What Maulana Azad did do was speak at the Jamia Masjid sometime after partition. A recording of this speech is said to be available on YouTube. Many of our self-styled ‘liberals’ often link it together. I wonder if they have actually bothered to listen to what the Maulana says. In it he says clearly that “my Cabinet Mission Plan scheme” preserved the advantages of the Pakistan scheme while discarding its flaws. What the Maulana omits is that the Muslim League had accepted ‘his’ Cabinet Mission Plan. The Muslim League accepted the Cabinet Mission Plan because it saw that this was the solution that best served the purposes of its two different sets of constituents — Muslims in Muslim majority provinces and Muslims in Hindu majority provinces. Maulana Azad agreed and for this he was removed as the president of Congress by Gandhi and replaced with Nehru. Nehru buried the Cabinet Mission Plan with his statement of July 9, 1946.
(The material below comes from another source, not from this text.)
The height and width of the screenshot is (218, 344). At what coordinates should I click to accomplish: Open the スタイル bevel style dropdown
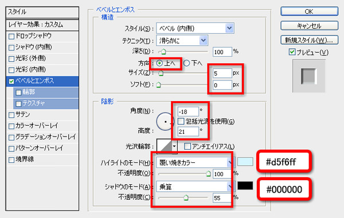pos(195,28)
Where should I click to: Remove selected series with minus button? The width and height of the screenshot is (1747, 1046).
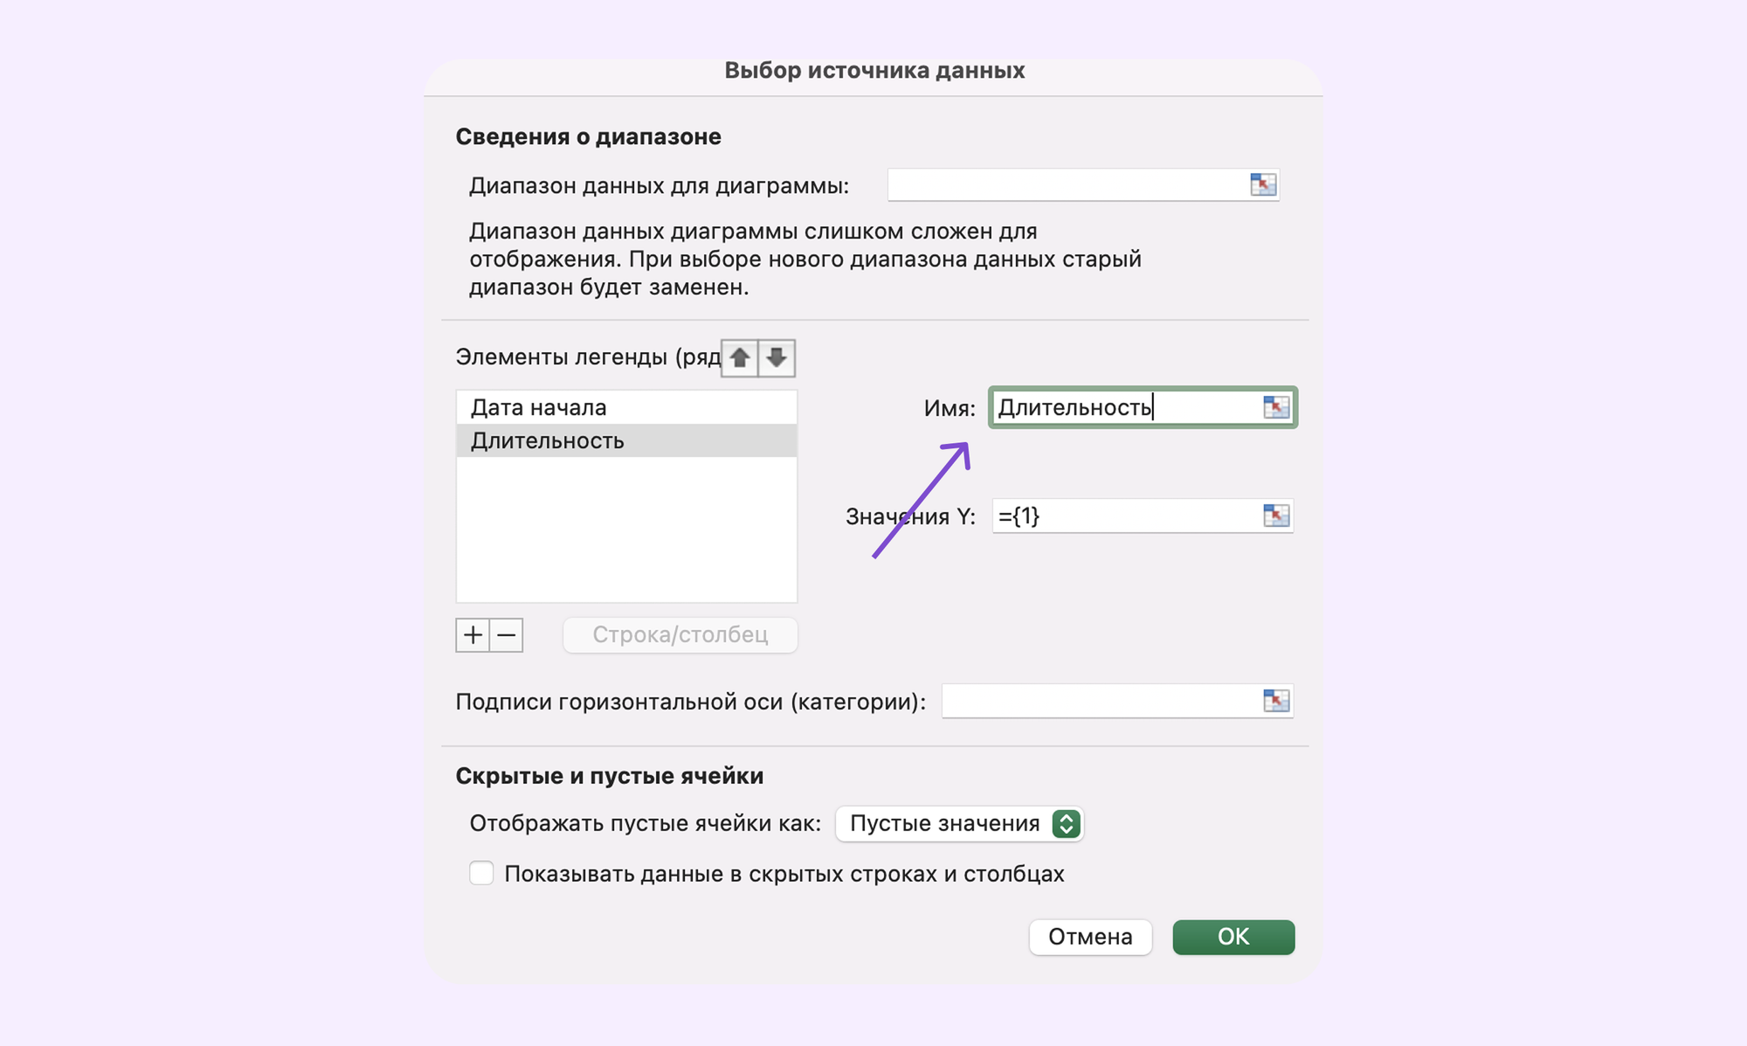coord(507,634)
As I argued in my last article, in my view, Nehru and Patel, more rightly than wrongly, were the architects of partition, not Jinnah. Maulana Azad’s book, India Wins Freedom, seconds that. Indeed, he says so very clearly that it was Patel and company who were the flag-bearers of partition and not Jinnah. He calls Nehru’s decision to torpedo the Cabinet Mission Plan a Himalayan blunder. Of course, Azad had exercised self-censorship and asked for these damning portions of the book to be released posthumously 30 years after his demise.
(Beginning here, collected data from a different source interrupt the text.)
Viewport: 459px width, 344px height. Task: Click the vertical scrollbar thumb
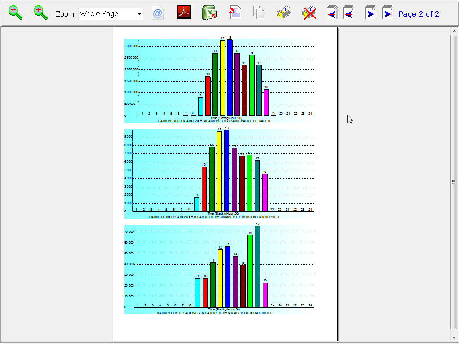[x=454, y=181]
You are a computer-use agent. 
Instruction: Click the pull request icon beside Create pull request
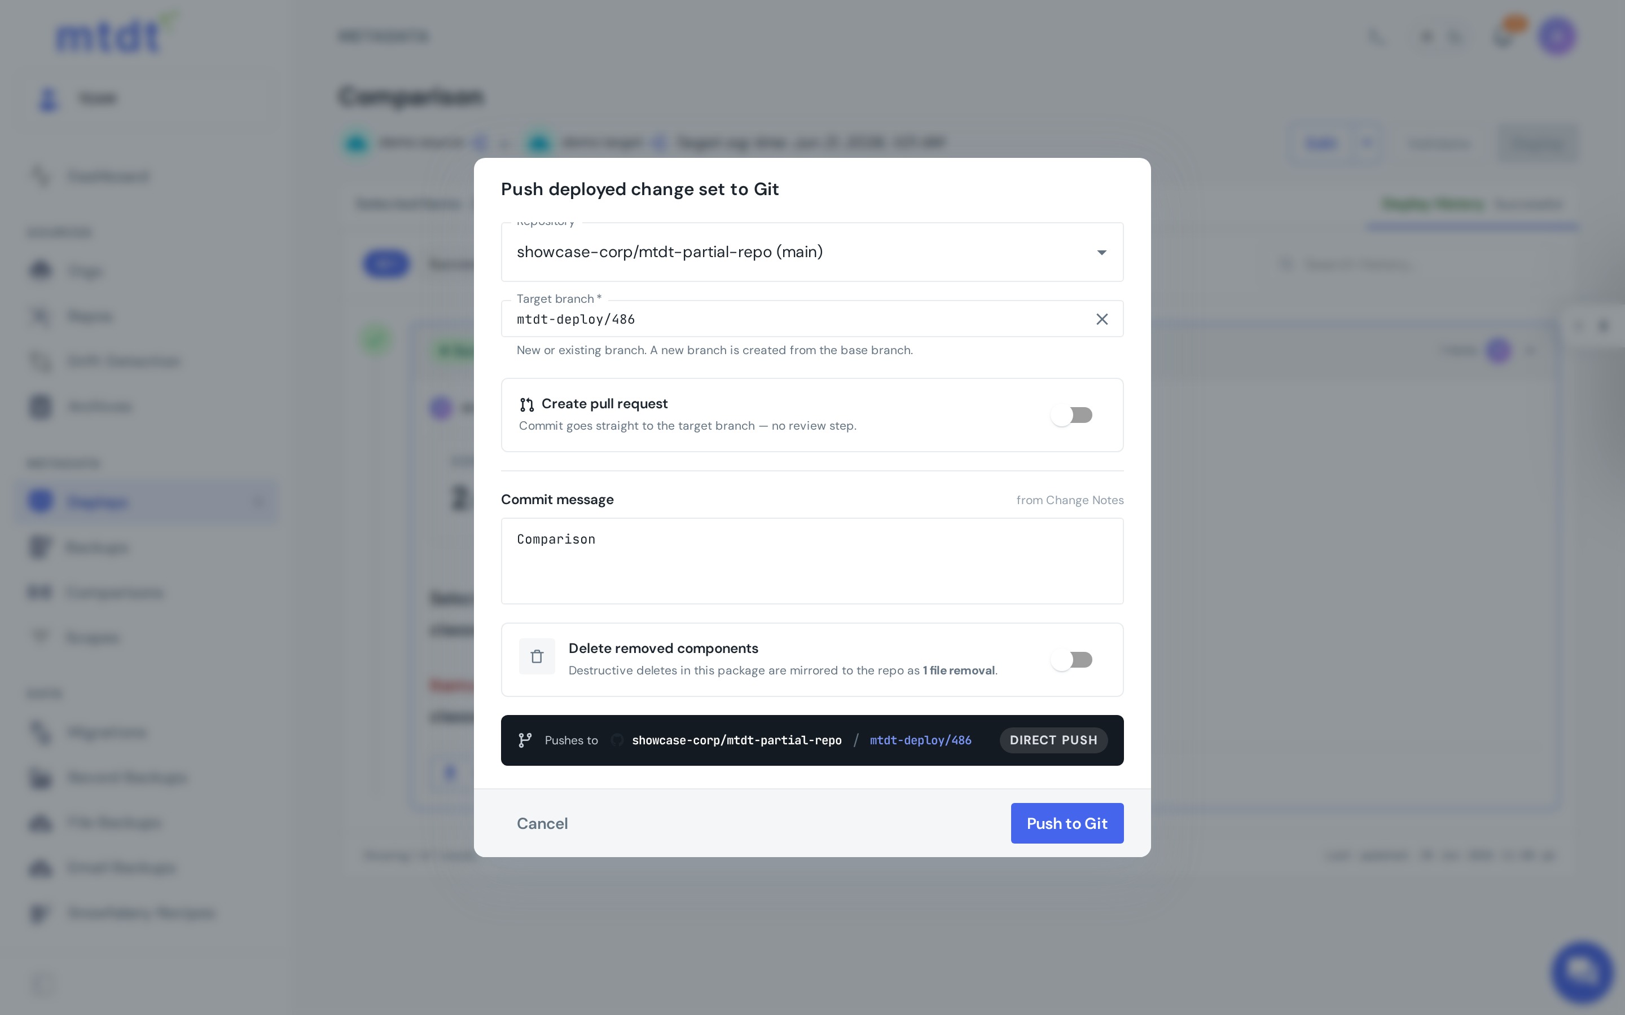point(526,404)
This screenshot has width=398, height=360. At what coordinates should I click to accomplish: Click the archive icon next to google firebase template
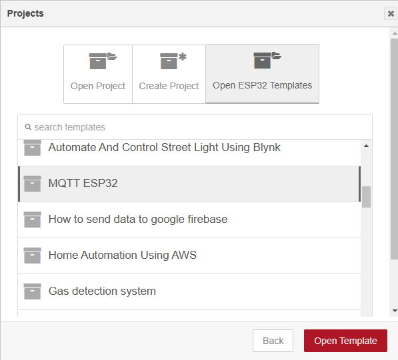pyautogui.click(x=32, y=220)
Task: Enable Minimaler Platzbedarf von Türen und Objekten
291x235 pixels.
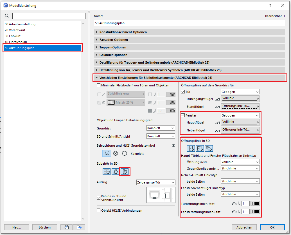Action: pos(98,85)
Thus, Azad’s opponents in the saga of partition were not Jinnah and the Muslim League but Nehru and Patel. Who was right in this internal power struggle within Congress? I have listed my reasons in two articles on the partition question as to why I think Nehru and Patel were right in doing what they did. Others can draw their own conclusions. What is certain, however, is that the black and white in which we want to draw the partisans of partition will never deliver a complete picture.